If a line in the data holds "give", copy that line out in full.

Collected data entries
- - - - -

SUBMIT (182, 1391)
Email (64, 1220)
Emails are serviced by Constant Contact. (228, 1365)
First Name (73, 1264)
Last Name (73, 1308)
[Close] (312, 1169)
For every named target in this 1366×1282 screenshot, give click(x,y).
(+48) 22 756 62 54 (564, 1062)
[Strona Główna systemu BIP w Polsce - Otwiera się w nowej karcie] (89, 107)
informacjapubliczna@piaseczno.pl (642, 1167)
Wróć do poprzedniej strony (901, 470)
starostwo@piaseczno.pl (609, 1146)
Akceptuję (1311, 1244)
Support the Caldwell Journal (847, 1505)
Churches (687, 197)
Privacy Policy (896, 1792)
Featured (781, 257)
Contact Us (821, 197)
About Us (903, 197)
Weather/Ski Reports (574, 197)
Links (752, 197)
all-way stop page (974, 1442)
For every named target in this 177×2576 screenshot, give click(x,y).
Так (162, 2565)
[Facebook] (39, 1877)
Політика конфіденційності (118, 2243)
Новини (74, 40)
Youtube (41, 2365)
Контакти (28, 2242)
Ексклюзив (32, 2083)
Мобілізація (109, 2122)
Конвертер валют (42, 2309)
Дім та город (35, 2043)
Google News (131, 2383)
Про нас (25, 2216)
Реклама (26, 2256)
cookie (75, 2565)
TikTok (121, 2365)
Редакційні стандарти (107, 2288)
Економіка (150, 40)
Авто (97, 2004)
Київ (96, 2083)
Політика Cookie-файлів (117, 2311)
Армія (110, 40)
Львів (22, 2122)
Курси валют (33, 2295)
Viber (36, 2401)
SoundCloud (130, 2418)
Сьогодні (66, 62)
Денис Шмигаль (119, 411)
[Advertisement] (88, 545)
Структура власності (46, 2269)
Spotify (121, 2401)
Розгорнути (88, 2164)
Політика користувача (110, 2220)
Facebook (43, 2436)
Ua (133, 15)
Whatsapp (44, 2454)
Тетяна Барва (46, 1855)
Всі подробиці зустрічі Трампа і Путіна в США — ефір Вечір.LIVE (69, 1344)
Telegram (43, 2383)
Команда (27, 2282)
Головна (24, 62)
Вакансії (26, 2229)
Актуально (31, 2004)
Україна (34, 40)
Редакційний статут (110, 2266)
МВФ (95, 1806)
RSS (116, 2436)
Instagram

- - - - -

• **Solution below**:
For every named target in this 1366×1282 screenshot, give click(x,y).
For every named target in this 177×2576 screenshot, give click(x,y).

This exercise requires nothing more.